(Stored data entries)
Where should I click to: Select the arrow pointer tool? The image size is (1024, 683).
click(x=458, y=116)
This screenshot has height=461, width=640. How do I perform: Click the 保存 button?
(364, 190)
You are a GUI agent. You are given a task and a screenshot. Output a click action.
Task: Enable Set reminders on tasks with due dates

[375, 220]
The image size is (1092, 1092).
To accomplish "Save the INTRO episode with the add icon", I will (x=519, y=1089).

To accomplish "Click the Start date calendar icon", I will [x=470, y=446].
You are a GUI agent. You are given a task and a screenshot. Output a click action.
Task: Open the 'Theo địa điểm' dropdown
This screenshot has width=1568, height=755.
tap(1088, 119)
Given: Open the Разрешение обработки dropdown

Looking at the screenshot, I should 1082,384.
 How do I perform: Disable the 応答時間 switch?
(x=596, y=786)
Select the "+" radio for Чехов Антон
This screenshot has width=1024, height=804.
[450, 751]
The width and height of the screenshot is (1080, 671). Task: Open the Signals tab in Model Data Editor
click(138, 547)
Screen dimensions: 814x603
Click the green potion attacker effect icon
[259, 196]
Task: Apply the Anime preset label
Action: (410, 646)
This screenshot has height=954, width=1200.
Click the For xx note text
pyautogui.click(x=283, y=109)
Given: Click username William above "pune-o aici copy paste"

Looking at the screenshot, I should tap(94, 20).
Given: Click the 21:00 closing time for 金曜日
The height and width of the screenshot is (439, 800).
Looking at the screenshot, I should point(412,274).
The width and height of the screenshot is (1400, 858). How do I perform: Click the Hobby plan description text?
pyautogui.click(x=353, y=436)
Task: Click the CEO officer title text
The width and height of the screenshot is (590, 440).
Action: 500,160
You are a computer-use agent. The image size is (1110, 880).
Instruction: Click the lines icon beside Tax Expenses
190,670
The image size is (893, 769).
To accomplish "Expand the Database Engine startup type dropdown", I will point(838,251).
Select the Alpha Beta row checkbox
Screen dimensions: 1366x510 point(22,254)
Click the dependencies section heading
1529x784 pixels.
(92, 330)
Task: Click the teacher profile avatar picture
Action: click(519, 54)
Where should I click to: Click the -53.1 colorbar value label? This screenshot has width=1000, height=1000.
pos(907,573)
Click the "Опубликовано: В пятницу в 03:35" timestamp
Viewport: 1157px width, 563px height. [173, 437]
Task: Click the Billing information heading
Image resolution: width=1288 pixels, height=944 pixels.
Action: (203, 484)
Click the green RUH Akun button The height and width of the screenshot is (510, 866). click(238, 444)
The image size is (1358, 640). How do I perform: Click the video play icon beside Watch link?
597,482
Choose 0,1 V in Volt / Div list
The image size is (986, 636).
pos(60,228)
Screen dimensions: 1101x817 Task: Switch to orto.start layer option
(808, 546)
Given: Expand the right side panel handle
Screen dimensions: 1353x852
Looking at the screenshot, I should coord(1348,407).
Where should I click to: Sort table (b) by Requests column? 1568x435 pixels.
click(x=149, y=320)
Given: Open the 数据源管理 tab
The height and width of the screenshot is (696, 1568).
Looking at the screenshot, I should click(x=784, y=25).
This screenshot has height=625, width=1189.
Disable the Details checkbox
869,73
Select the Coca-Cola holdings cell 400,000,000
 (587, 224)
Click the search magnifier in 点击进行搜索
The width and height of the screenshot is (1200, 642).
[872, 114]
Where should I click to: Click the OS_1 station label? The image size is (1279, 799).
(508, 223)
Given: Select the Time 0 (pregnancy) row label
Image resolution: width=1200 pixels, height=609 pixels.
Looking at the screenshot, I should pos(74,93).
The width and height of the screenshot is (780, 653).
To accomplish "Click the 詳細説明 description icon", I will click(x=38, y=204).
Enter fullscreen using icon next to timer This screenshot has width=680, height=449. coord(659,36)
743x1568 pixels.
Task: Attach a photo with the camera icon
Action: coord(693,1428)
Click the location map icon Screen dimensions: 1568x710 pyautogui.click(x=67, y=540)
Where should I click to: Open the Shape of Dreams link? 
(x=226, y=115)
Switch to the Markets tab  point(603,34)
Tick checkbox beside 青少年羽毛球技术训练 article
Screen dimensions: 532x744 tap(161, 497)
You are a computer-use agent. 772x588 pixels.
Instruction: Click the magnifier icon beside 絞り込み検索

▶ _INSTRUCTIONS FOR THE TASK_
Pull every line containing "Expand" from the entries above and copy it.

▶ _YOUR SOLUTION_
To accomplish "Expand the Database Engine startup type dropdown", I will point(838,251).
Given: Expand the right side panel handle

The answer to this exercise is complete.